In the developing world – particularly in China, India, and other parts of Asia – rising economic success means a rising demand for clean water and an increased potential for conflict.

China is one of the world’s fastest-growing nations, but its lakes, rivers, and groundwater are badly polluted because of the widespread dumping of industrial wastes. Tibet has huge fresh water reserves.

While news reports have generally cited Tibetans’ concerns over exploitation of their natural resources by China, little has been reported about China’s keen interest in Tibet’s Himalayan water supplies, locked up in rapidly melting glaciers.

“It’s clear that one of the key reasons that China is interested in Tibet is its water,” Dr. Gleick says. “They don’t want to risk any loss of control over these water resources.”
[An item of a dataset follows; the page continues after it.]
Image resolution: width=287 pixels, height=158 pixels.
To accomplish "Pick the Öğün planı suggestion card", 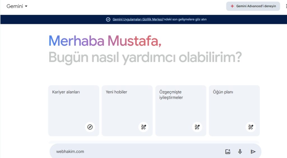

The Times (London) reported in 2006 that China is proceeding with plans for nearly 200 miles of canals to divert water from the Himalayan plateau to China’s parched Yellow River. China’s water plans are a major problem for the Dalai Lama’s government in exile, says a report released this month by Circle of Blue, a branch of the Pacific Institute, a nonpartisan think tank.

Himalayan water is particularly sensitive because it supplies the rivers that bring water to more than half a dozen Asian countries. Plans to divert water could cause intense debate.

“Once this issue of water resources comes up,” wrote Elizabeth Economy, director of Asia Studies at the Council on Foreign Affairs, to Circle of Blue researchers in a report earlier this month, “and it seems inevitable at this point that it will – it also raises emerging conflicts with India and Southeast Asia.”

Tibet is not the only water-rich country wary of a water-poor neighbor. Canada, which has immense fresh-water resources, is wary of its water-thirsty superpower neighbor to the south, observers say. With Lake Mead low in the US Southwest, and now Florida and Georgia squabbling over water, the US could certainly use a sip (or gulp) of Canada’s supplies. (Canada has 20 percent of the world’s fresh water.)

But don’t look for a water pipeline from Canada’s northern reaches to the US southwest anytime soon. Water raises national fervor in Canada, and Canadians are reluctant to share their birthright with a United States that has mismanaged – in Canada’s eyes – its own supplies. Indeed, the prospect of losing control of its water under free-trade or other agreements is something Canadians seem to worry about constantly.

A year ago, Canada’s House of Commons voted 134 to 108 in favor of a motion to recommend that its federal government “begin talks with its American and Mexican counterparts to exclude water from the scope of NAFTA.”